- Tasks and exercises:
(1) In the study excerpt, how long did the simvastatin treatment last?
(2) Quote the study excerpt from "Blood samples from" to "adhesion molecule expression.".

- Extract to read:
# # # #

This study sought to evaluate the effect of nLDL concentrations on monocyte adhesion molecule expression in hypercholesterolemic patients with stable coronary artery disease (CAD) and to determine whether lipid-lowering therapy with simvastatin would change this effect.


Blood samples from patients with hypercholesterolemia (mean LDL 152 mg/dL) and CAD (HC, n = 23) were collected before and after a 12-week treatment with 40 mg of simvastatin. Healthy individuals (mean LDL 111 mg/dL) were used as controls (CT, n = 15). Isolated nLDL, at a fixed concentration of 100 mg/dL, was added to monocyte suspensions obtained before and after the simvastatin treatment. Monocyte activation was determined by changes in cellular adhesion molecule expression.

# # # #

- Records shown:

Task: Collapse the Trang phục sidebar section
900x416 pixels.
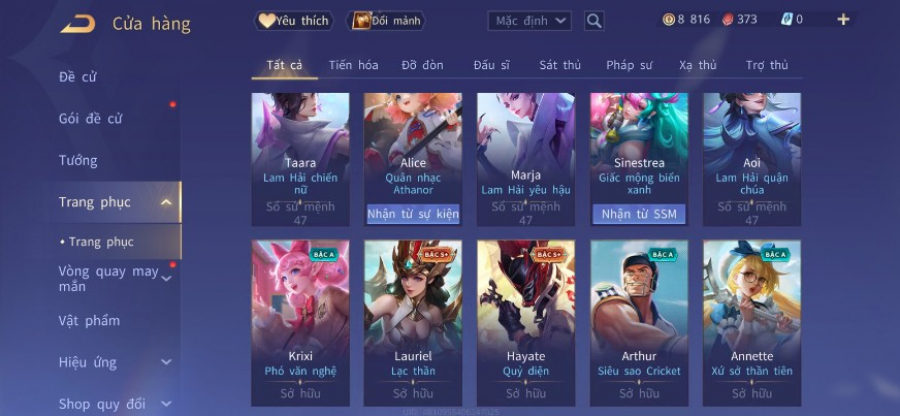Action: [x=166, y=202]
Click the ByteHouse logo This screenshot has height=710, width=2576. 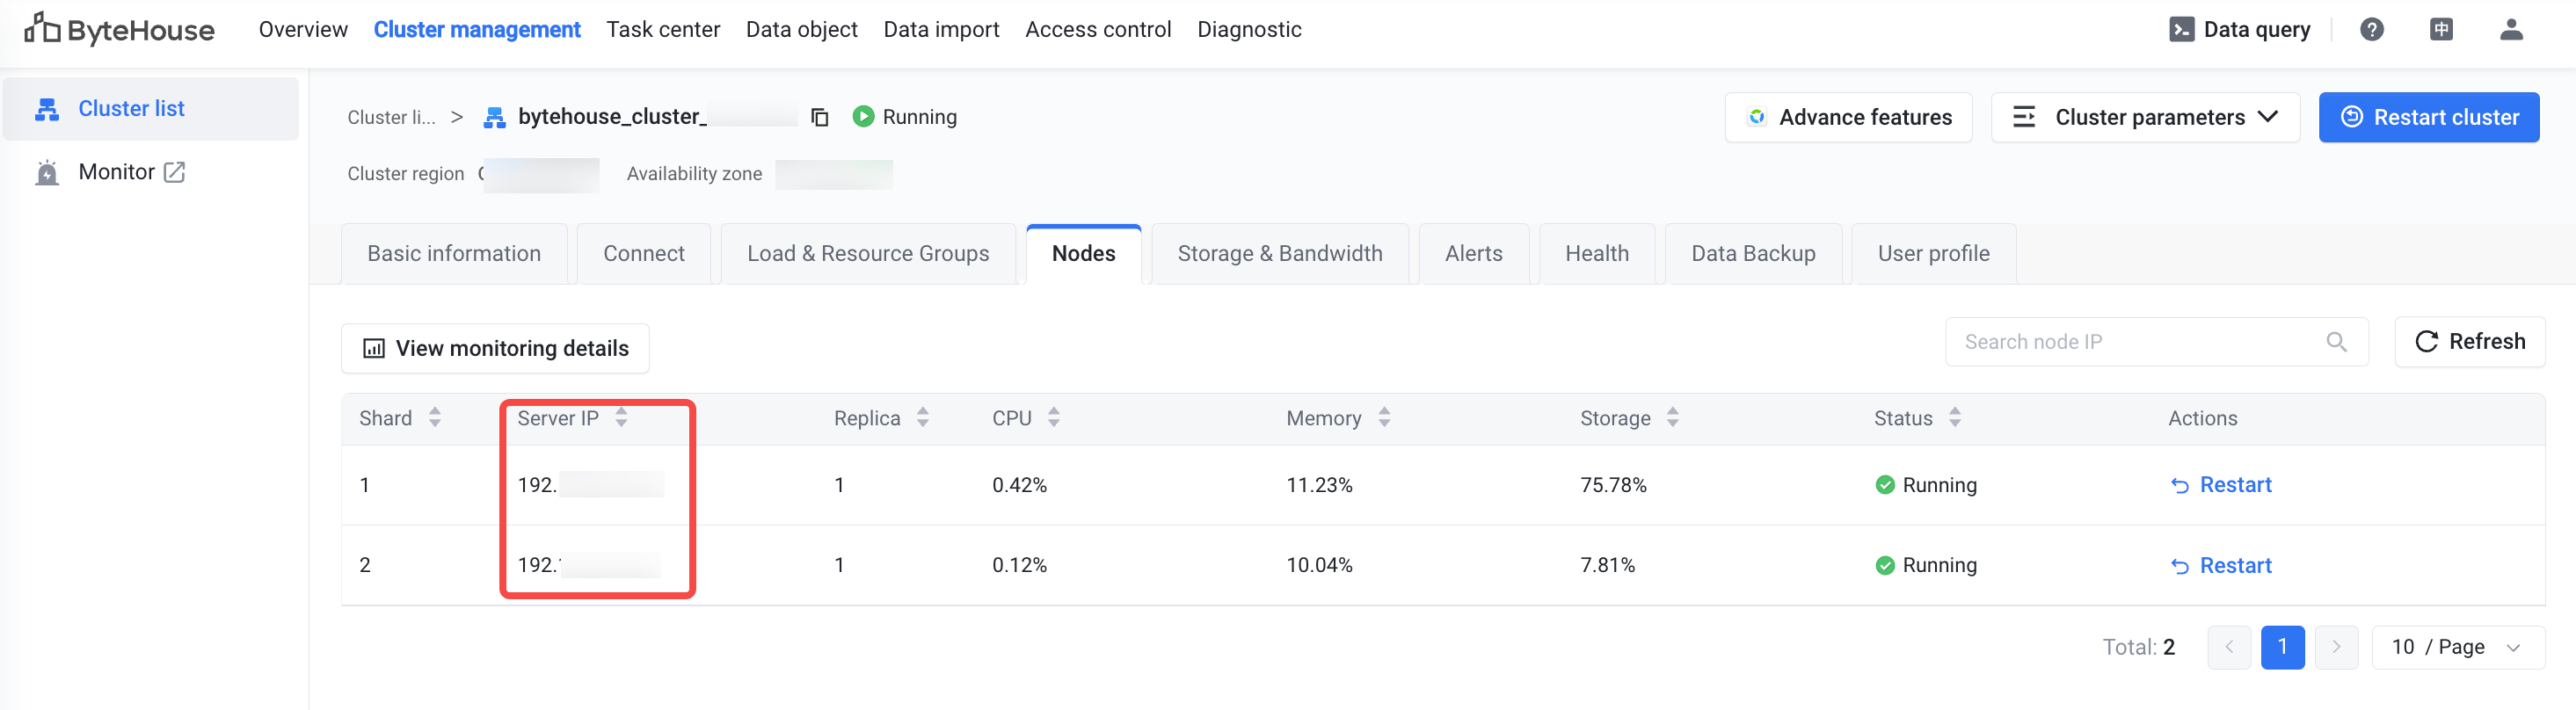pyautogui.click(x=119, y=30)
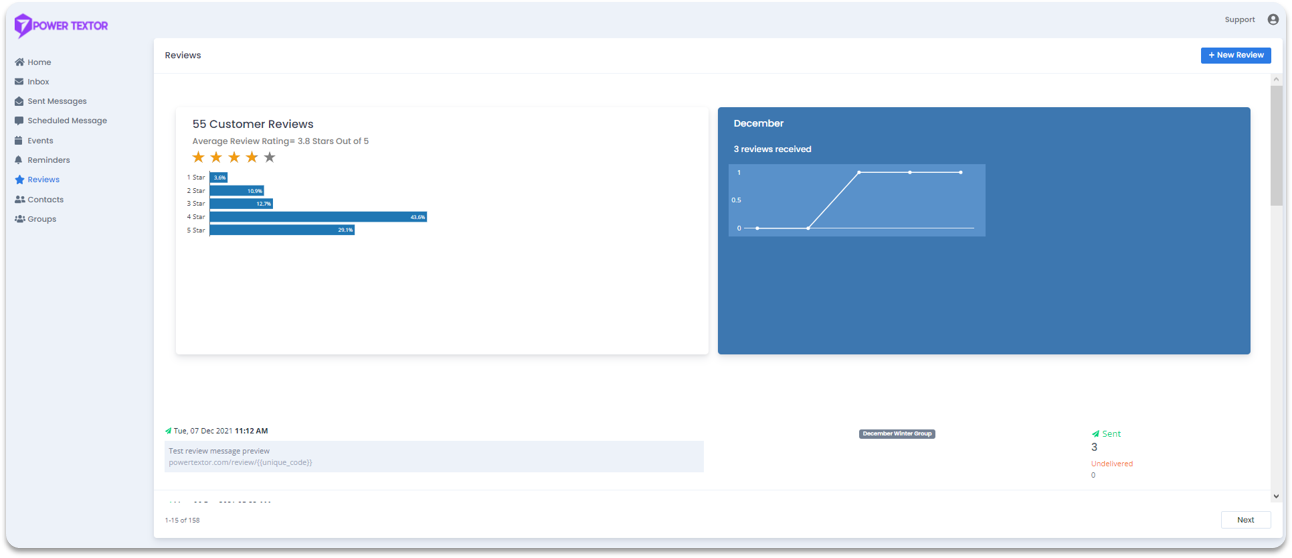Image resolution: width=1292 pixels, height=558 pixels.
Task: Select the Scheduled Message menu item
Action: point(67,121)
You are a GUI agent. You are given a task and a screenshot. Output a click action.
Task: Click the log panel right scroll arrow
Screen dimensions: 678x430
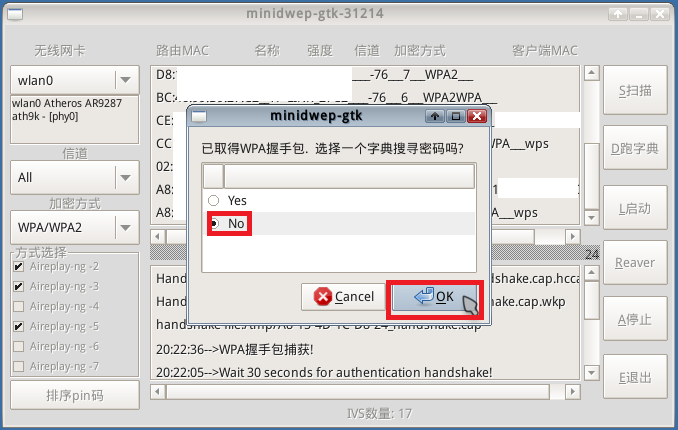[x=572, y=391]
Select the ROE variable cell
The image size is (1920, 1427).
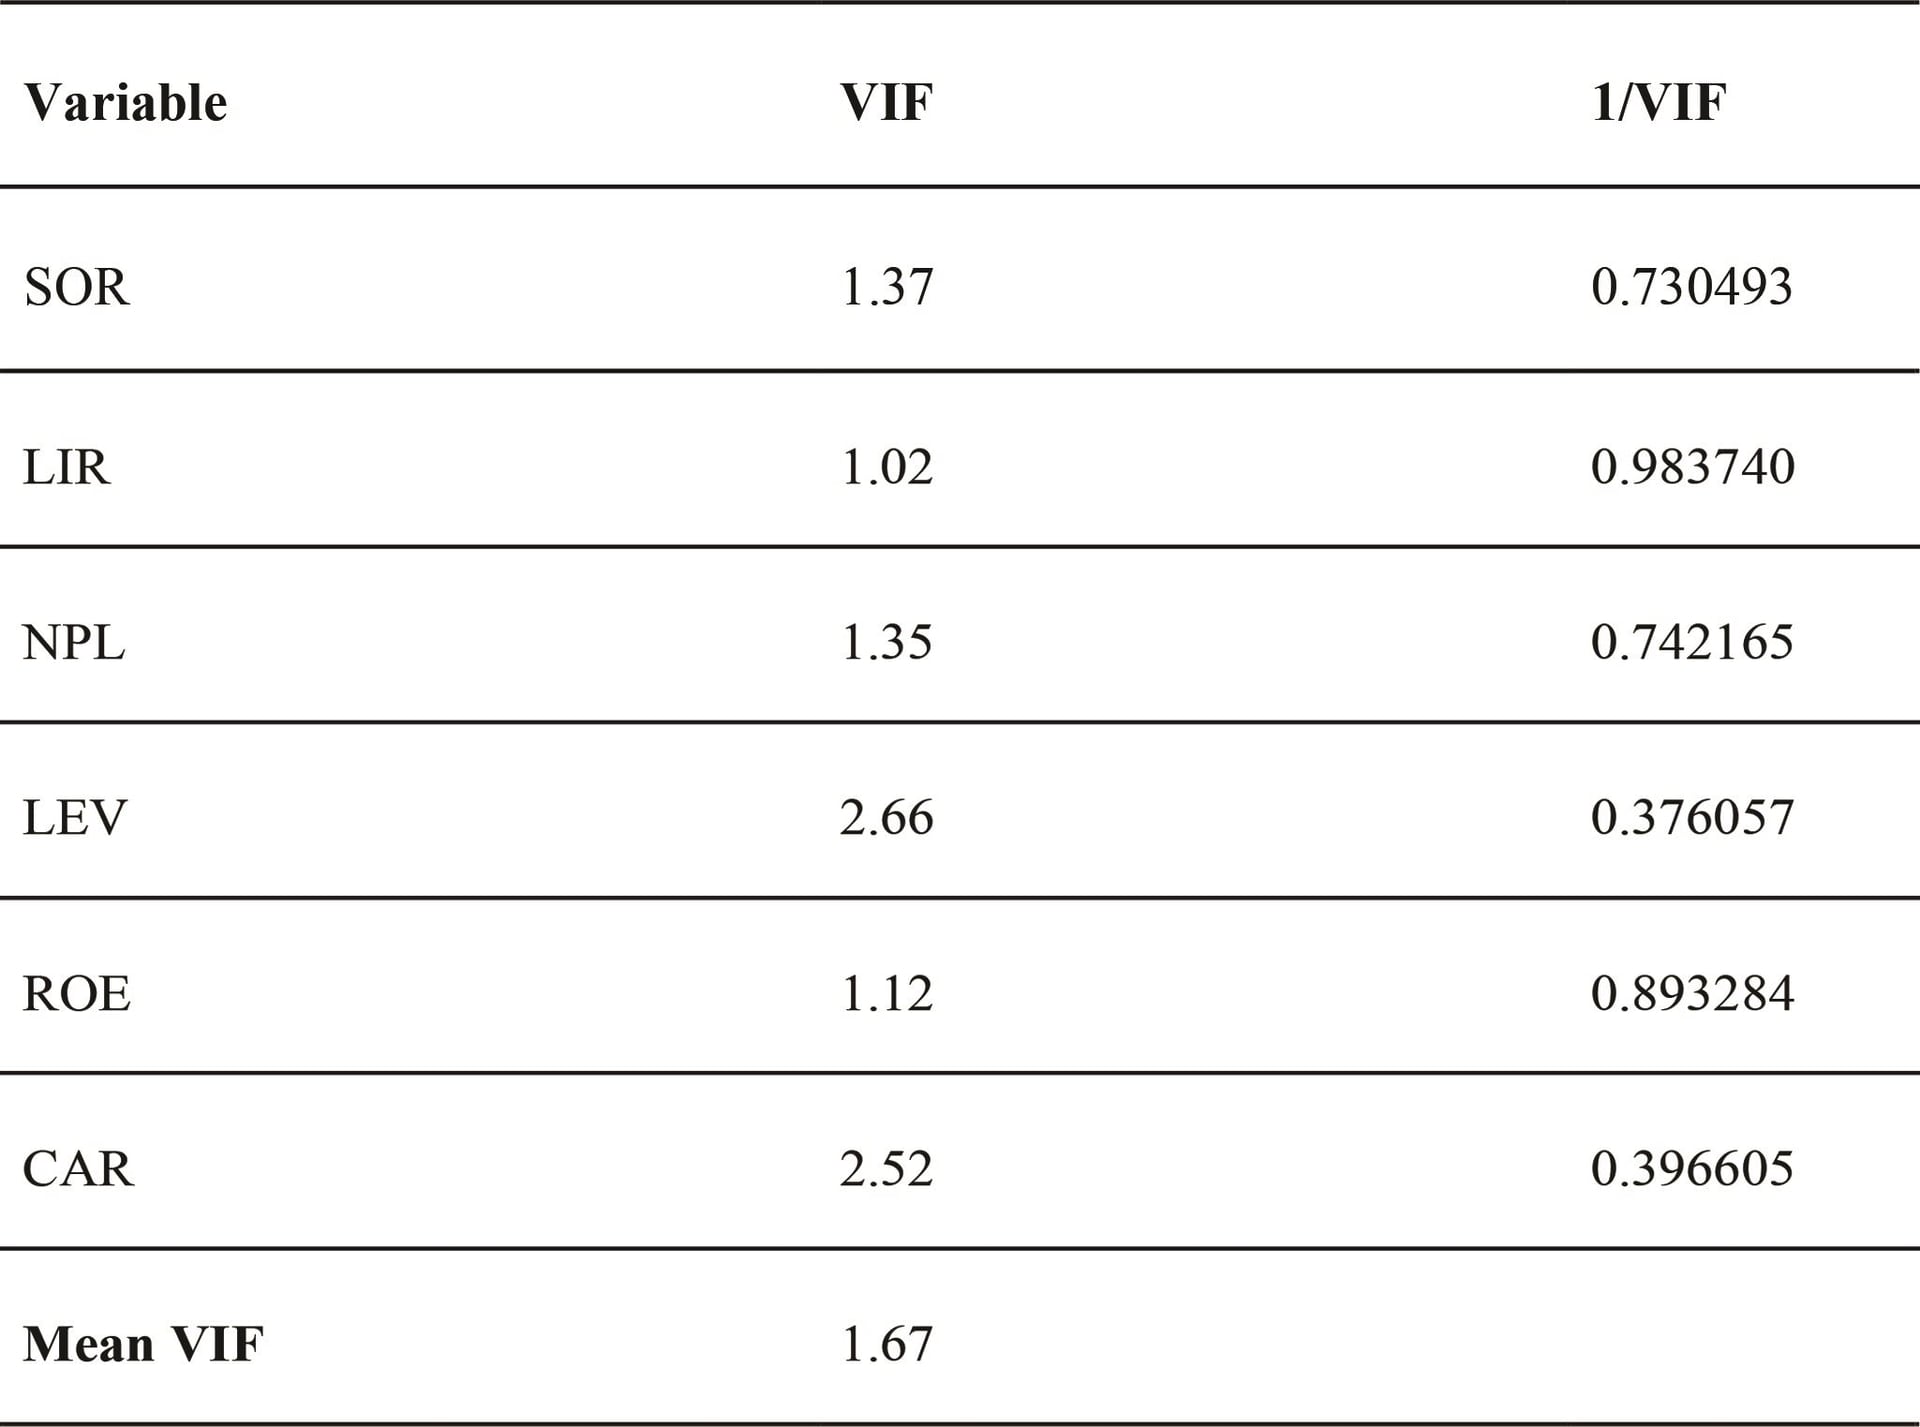(76, 993)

# # # #

- Responses to the exercise:
(1) 12 weeks

(2)
Blood samples from patients with hypercholesterolemia (mean LDL 152 mg/dL) and CAD (HC, n = 23) were collected before and after a 12-week treatment with 40 mg of simvastatin. Healthy individuals (mean LDL 111 mg/dL) were used as controls (CT, n = 15). Isolated nLDL, at a fixed concentration of 100 mg/dL, was added to monocyte suspensions obtained before and after the simvastatin treatment. Monocyte activation was determined by changes in cellular adhesion molecule expression.